### Archive

Posts Tagged ‘maximum likelihood’

## Measure-theoretic Formulation of the Likelihood Function

Let $P_\theta$ be a family of probability measures indexed by $\theta \in \Theta$. For notational convenience, assume $0 \in \Theta$, so that $P_0$ is one of the probability measures in the family. This short note sketches why $L(\theta) = E_0\left[ \frac{dP_\theta}{dP_0} \mid \mathcal X \right]$ is the likelihood function, where the $\sigma$-algebra $\mathcal X$ describes the possible observations and $E_0$ denotes expectation with respect to the measure $P_0$.

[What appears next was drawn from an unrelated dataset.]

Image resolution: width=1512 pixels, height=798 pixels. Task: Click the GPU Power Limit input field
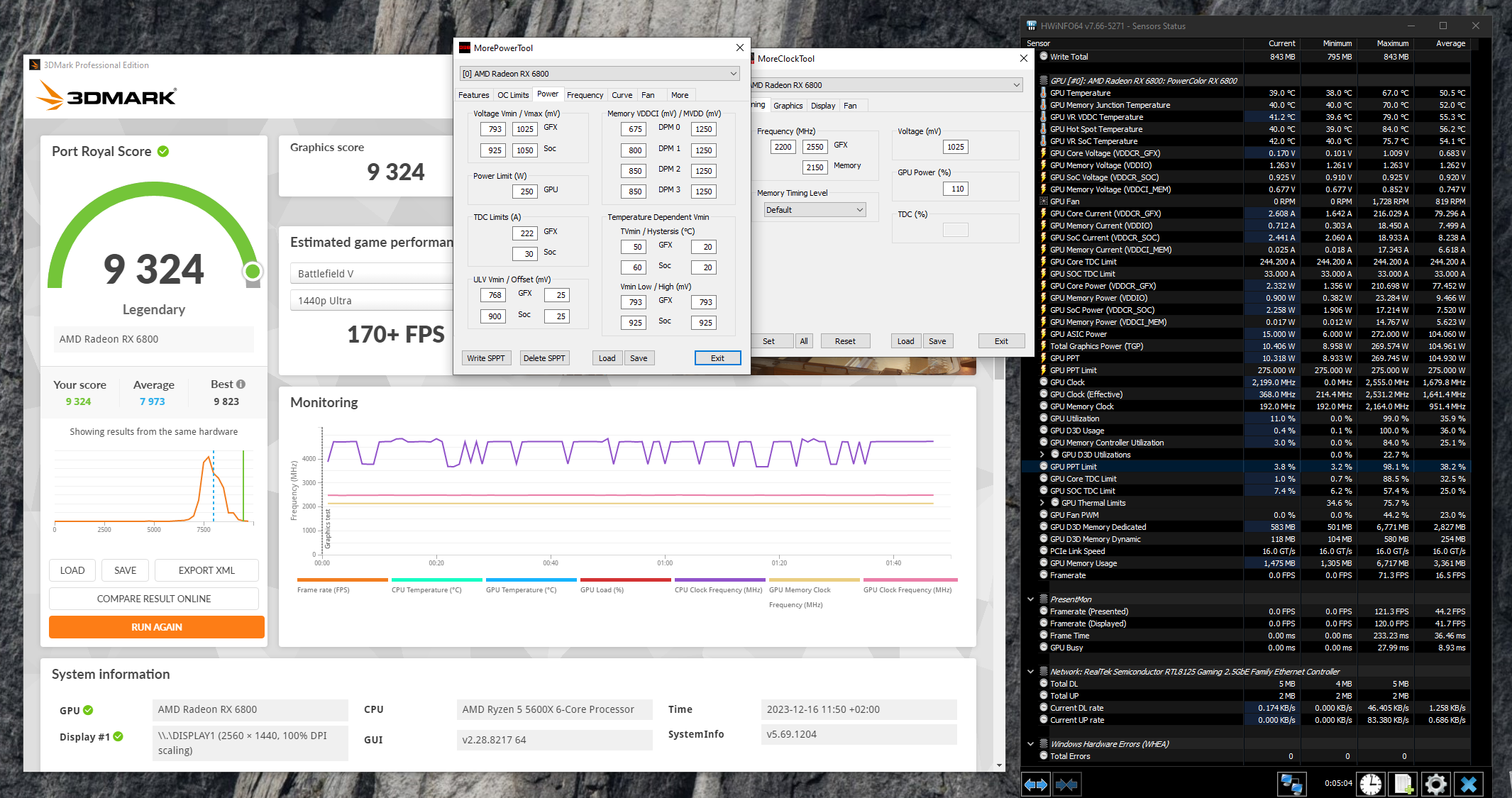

First, consider the special case where the probability measure can be described by a probability density function (pdf) $p(x,y;\theta)$. Here, $x$ is a real-valued random variable that we have observed, $y$ is a real-valued unobserved random variable, and $\theta$ indexes the family of joint pdfs. The likelihood function when there is a “hidden variable” $y$ is usually defined as $\theta \mapsto p(x;\theta)$ where $p(x;\theta)$ is the marginalised pdf obtained by integrating out the unknown variable $y$, that is, $p(x;\theta) = \int_{-\infty}^{\infty} p(x,y;\theta)\,dy$. Does this likelihood function equal $L(\theta)$ when $\mathcal X$ is the $\sigma$-algebra generated by the random variable $x$?

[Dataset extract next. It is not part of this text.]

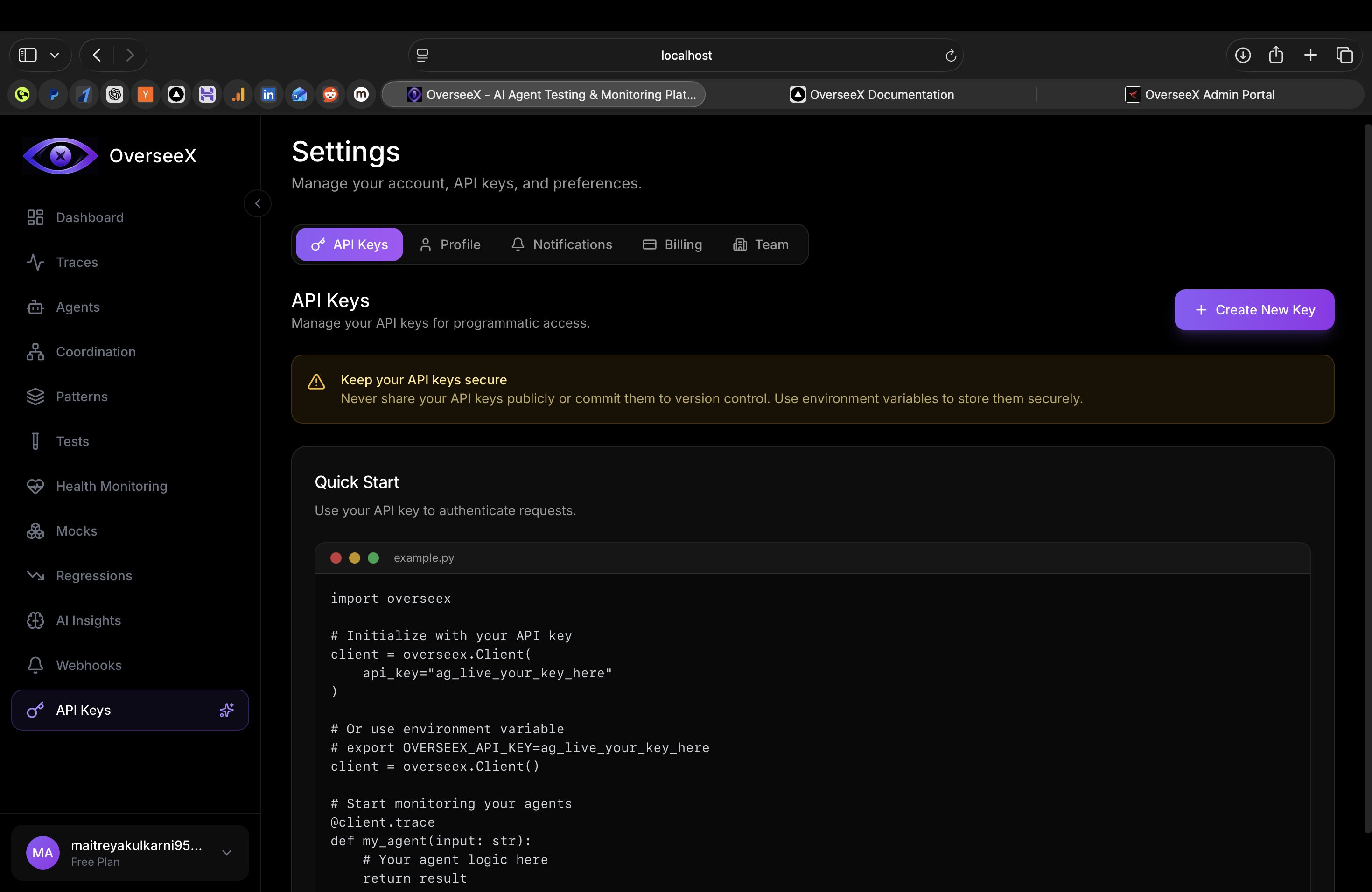Click the sparkle icon next to API Keys

click(226, 710)
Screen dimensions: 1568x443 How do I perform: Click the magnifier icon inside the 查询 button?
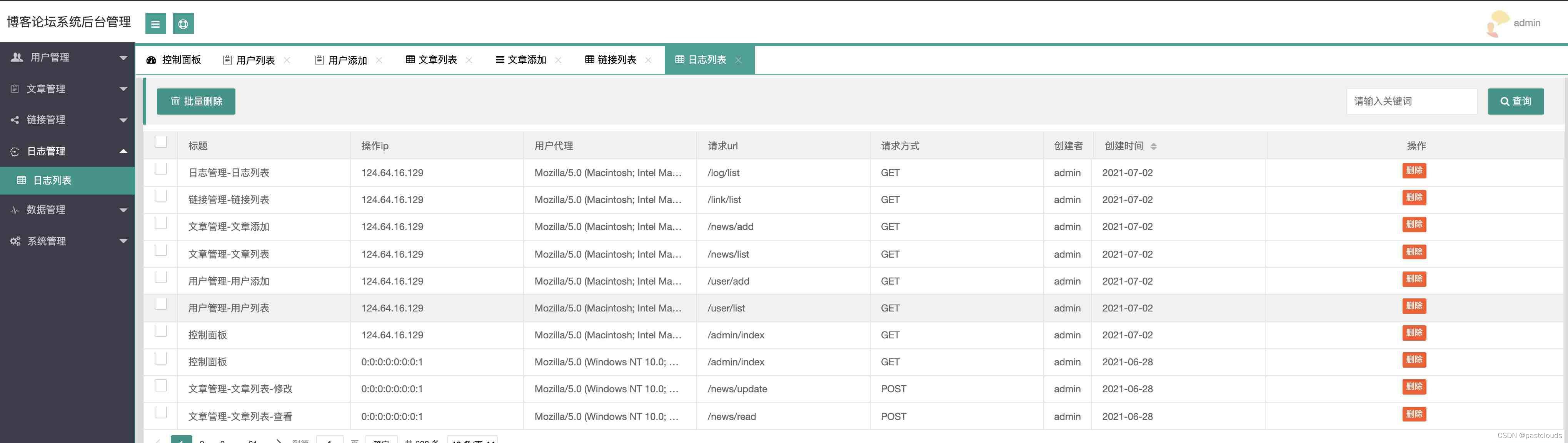click(1505, 101)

The correspondence between the measure and the pdf is: $P_\theta(A) = \int_A p(x,y;\theta)\,dx\,dy$ for any (measurable) set $A \subset \mathbb{R}^2$; this is the probability that $(x,y)$ lies in $A$. In this case, the Radon-Nikodym derivative $\frac{dP_\theta}{dP_0}$ is simply the ratio $\frac{p(x,y;\theta)}{p(x,y;0)}$. The conditional expectation with respect to $X$ under the distribution $p(x,y;0)$ is $E_0\left[ \frac{p(x,y;\theta)}{p(x,y;0)} \mid x \right] = \int_{-\infty}^{\infty} \frac{p(x,y;\theta)}{p(x,y;0)} p(x,y;0)\, dy = \int_{-\infty}^{\infty} p(x,y;\theta)\,dy$, verifying in this special case that $L(\theta)$ is indeed the likelihood function.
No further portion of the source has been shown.